Configure STA environment

What’s STA environment?
Specifying Clocks. Clock uncertainty and Clock latency
Generated clocks
Input paths constraint
Output paths constraint
Timing path groups
External attributes modeling
Check design rules
Refine timing analysis
Point-to-point specification

Set up environment for static timing analysis. Specification of correct constraints is important in analyzing STA results. Design environment should be specified accurately so that STA analysis can identify all the timing issues in the design. Preparing for STA, setting up clocks, specifying IO timing characteristics, and specifying false paths and multicycle paths.

1. What’s STA environment?

Figure 1 A synchronous design

Most digital designs are synchronous where the data computed from previous clock cycle is latched in the flip-flops at the active clock edge. Consider a typical synchronous design shown in Figure 1. It is assumed that Design Under Analysis (DUA) interacts with other synchronous designs. This means that DUA receives data from a clocked flip-flop and outputs data to another clocked flip-flop external to DUA.

To perform STA on this design, one needs to specify clocks to the flip-flops, and timing constraints for all path leading into the design and for all paths exiting the design.

Example in Figure 1 assumes that there is only one clock and C1, C2, C3, C4, and C5 represent combination blocks. The combination blocks C1 and C5 are outside of the design being analyzed.

In a typical design, there can be multiple clocks with many paths from one clock domain to another. The following sections describe how the environment is specified in such scenarios.

2. Specifying Clocks

To define a clock, we need to provide the following information:

i. Clock source: it can be a port of design, or be a pin of a cell inside design (typically that is a part of a clock generation logic).

ii. Period: time period of clock.

iii. Duty cycle: high duration (positive phase) and low duration (negative phase).

iv. Edge times: times for rising edge and falling edge.

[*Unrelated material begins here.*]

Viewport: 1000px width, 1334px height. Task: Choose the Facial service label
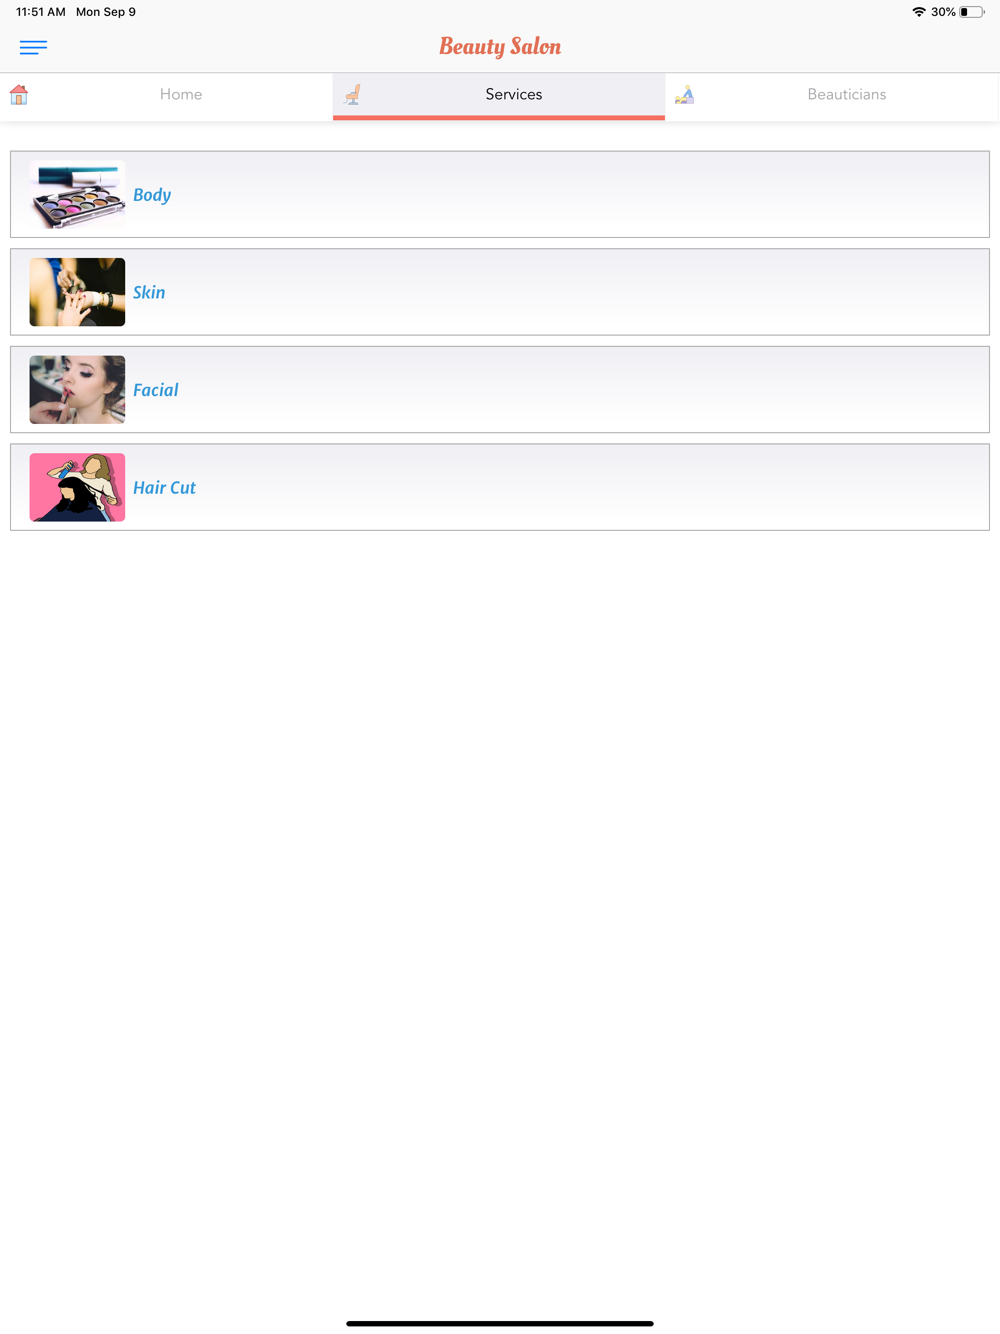click(x=156, y=390)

Figure 2 A clock definition

Figure 2 shows basic definitions. By defining clocks, all the internal timing paths (all flip-flop to flip-flop paths) are constrained; this implies that all internal paths can be analyzed with just the clock specifications. The clock specification specifies that a flip-flop to flip-flop path must take one cycle. We shall later describe how this requirement (of one cycle timing) can be relaxed.

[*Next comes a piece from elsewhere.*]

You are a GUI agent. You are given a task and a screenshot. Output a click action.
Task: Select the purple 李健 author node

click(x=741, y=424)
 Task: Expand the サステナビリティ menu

Here is a basic clock specification.

create_clock \
-name SYSCLK \
-period 20 \
-waveform { 0 5 } \
[get_ports SCLK]

The name of the clock is SYSCLK and is defined at the port SCLK. The period of SYSCLK is specified as 20 units – the default time unit is nanoseconds if none has been specified. (In general, time unit is specified as part of technology library.) The first argument in waveform specifies time at which rising edge occurs and the second argument specifies time at which falling edge occurs.

There can be any number of edges specified in a waveform option, however, all edges must be within one period. The edge times alternate starting from the first rising edge after time zero, then a falling edge, then a rising edge, and so on. This implies that all time values in the edge list must be monotonically increasing.

-waveform {time_rise time_fall time_rise time_fall ... }

In addition, there must be an even number of edges specified. The waveform option specifies waveform within one clock period, which then repeats itself.

If no waveform option is specified, default is:

-waveform { 0 , period/2 }

Here is an example of a clock specification with no waveform specification.

create_clock -period 5 [ get_ports SCAN_CLK ]

In this specification, since no -name option is specified, the name of clock is the same as the name of the port, which is SCAN_CLK.

Figure 3 Clock specification example

Here is another example of a clock specification in which the edges of the waveform are in the middle of a period.

create_clock -name BDYCLK -period 15 \
-waveform { 5 12 } [get_ports GBLCLK]

Figure 4 Clock specification with arbitrary edges

The name of the clock is BDYCLK and it is defined at the port GBLCLK. In practice, it is a good idea to keep the clock name the same as the port name.

Here are some more clock specifications.

# See Figure 5a:
create_clock -period 10 -waveform { 5 10 } [get_ports FCLK]
# Creates a clock with the rising edge at 5ns and the falling edge at 10ns.

# See Figure 5b:
create_clock -period 125 \
-waveform { 100 150 } [get_ports ARMCLK]
# Since the first edge has to be rising edge, 
# the edge at 100ns is specified first and then the falling
# edge at 150ns is specified. The falling edge at 25ns is 
# automatically inferred.

Figure 5 Example clock waveform

# See Figure 6a:
create_clock -period 1.0 -waveform { 0.5 1.375 } MAIN_CLK
# The first rising edge and the next falling edge is 
# specified. Falling edge at 0.375ns is inferred 
# automatically.

# See Figure 6b:
create_clock -period 1.2 -waveform { 0.3 0.4 0.8 1.0 } JTAG_CLK
# Indicates a rising edge at 300ps, a falling edge at 400ps
# a rising edge at 800ps and a falling edge at 1ns, this
# pattern is repeated every 1.2ns.

Figure 6 Example with general clock waveform

2.1 Clock uncertainty

The timing uncertainty of a clock period can be specified using the set_clock_uncertainty specification. The uncertainty can be used to model various factors that can reduce the effective clock period. These factors can be the clock jitter and any other pessimism that one may want to include for timing analysis.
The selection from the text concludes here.